Teatime in Kashmir

The Wonder House
By Justine Hardy
Grove Press
386 Pages
$24.00
By Catherine Tung

In her first novel, Justine Hardy relies on a time-honored premise to shape the plot: The Arrival of the Outsider. In this case, the outsider is a young British journalist named Hal Copeman, and the place is Kashmir.

At first, Hal's visit is filled with purpose and direction: he is to interview Gracie Singh, an old Englishwoman who, since the death of her Indian husband, has lived among the Kashmiri in a boathouse called the Wonder House. Hal's introduction to Kashmir is also our own, and Hardy's vivid prose is a worthy guide. At one point, Hal asks about the meaning of the word asal. "It means beautiful, pretty, lovely, anything that is good," he is told. "We use it so much in my language that it is like a common call."

The asal in Hardy's book is present on every page—in itself, an accomplishment for a first novel. We see the "ice skirt" that surrounds the Wonder House in the winter, and the old transistor of Suriya's radio, hung with a strip of cotton on the side of the dunga; we smell the "crushed cardamom and the musk of coriander seeds" that fill the boat before dinner.

The journalist's visit, however, falls during a time that threatens to rupture this beauty: it is 1999, and Musharraf has just overthrown the Pakistani government. There are soldiers everywhere. Irfan, Gracie's young neighbor, has just run away to join a band of Islamic insurgents.

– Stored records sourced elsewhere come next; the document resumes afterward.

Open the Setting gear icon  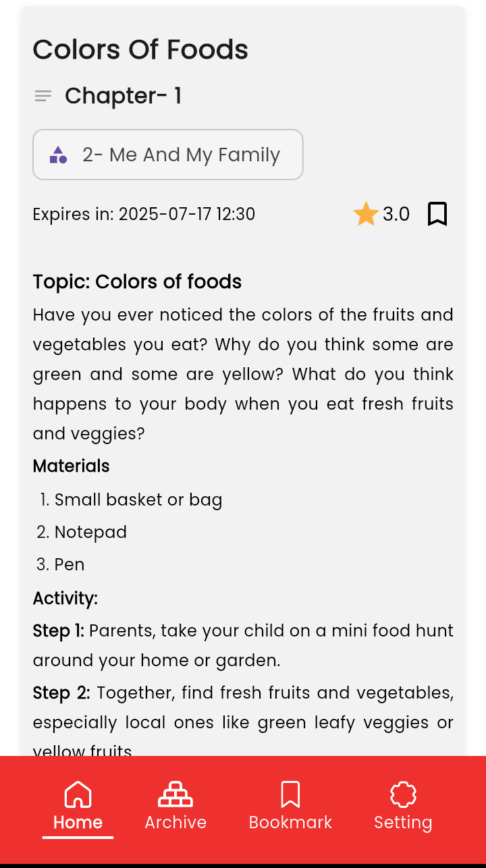403,794
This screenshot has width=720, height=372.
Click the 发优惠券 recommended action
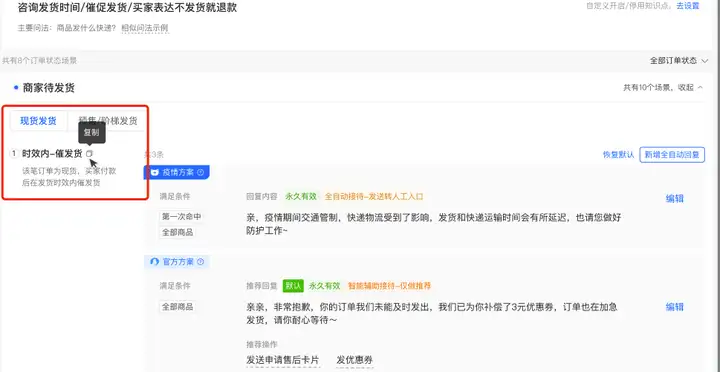click(x=354, y=360)
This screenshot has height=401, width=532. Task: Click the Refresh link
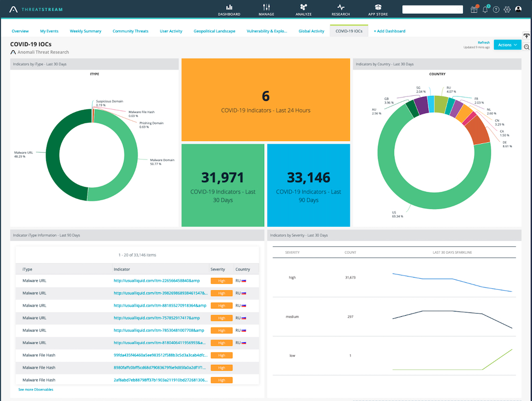(483, 42)
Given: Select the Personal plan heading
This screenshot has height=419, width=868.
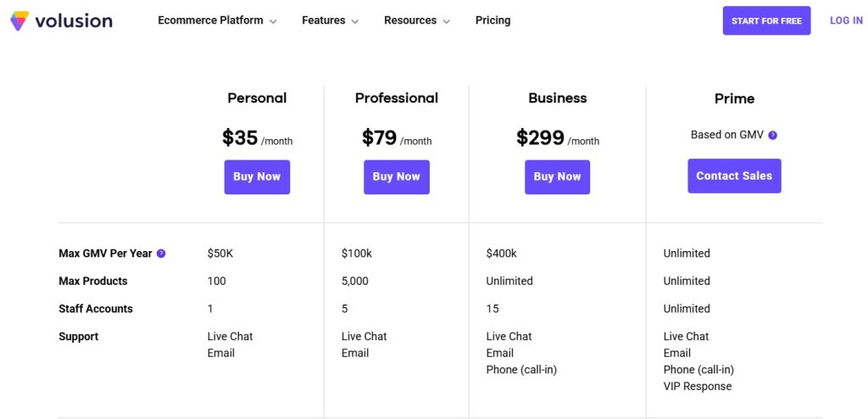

The tone of the plot is pitched very high; it is difficult for any book to maintain such intensity without veering off into melodrama, and The Wonder House is no exception. Tension quickly tumbles into nostalgia and sentimentality. The interview between Hal and Gracie gives way to reminiscences about England. Hal falls in love with Gracie's surrogate granddaughter, Lila.

If this all sounds a little complicated, it sort of is. If it sounds unlikely—well, Hardy's novel is not exactly farfetched; she has, after all, chosen to set her characters within a time of strife, and it is inevitable that violence and passion should become features of their day-to-day lives. Yet, even if each point in the novel contains its own internal logic, the different episodes do not always cross or culminate in a satisfying way. The plot comes to seem loose and aimless, and ultimately, this gives the events a tinge of implausibility.

The problem is exacerbated by Hardy's detached approach to her characters. The Wonder House opens with a fascinating group of people that seems to burst with the potential for a good story. There is Gracie, the old English widow; her surrogate daughter Suriya, a mute; Lila, Suriya's tragically beautiful daughter; Irfan, the conflicted young man; Hal, the lonely journalist. Rather than developing these characters, however, Hardy's writing tends to fall back on more concrete material: the narrative often lingers more on mundane accounts of teatime than on the characters' motivations. When we do get a moment of introspection, often it is of a very general nature: Irfan, at one point, asks: "Do you really believe that Allah wants us to carry the gun and to kill in his name?"

It is worth noting that Hardy, throughout most of her career, has herself worked as a journalist. There is much of the journalist's political mindset at work in this novel, and, while the author's viewpoints are rooted in real passion, they often come at the expense of more nuanced fiction. When Lila, early in the novel, is raped by soldiers on the street, her uncle responds by asking: "What did you do?" "What did I do?" responds Lila, enraged. "I am a woman, that is all that I did."

It is clear that Hardy cares deeply about the place and the people portrayed in her writing. A balance still needs to be struck, however, between writing about the material and letting the material speak for itself. The characters often become flat beneath the weight of the author's pen: Irfan is less a boy than he is a personified indictment of religious violence. If indictment is indeed Hardy's aim, however, the testament of a well-rounded character would have been more compelling than a stiffly constructed composite.

Fortunately, Hardy is far more successful in her portrayal of Kashmir itself. She seems to relax when describing the landscape: the writing is allowed to breathe, and readers can sense for themselves the beauty of the place. What remains is to tie all these beautiful moments together into the larger elements of the book—the characters, the plot arcs—so that we can truly experience Kashmir in the same way that the author has.

 

Catherine Tung is a senior in Dudley House.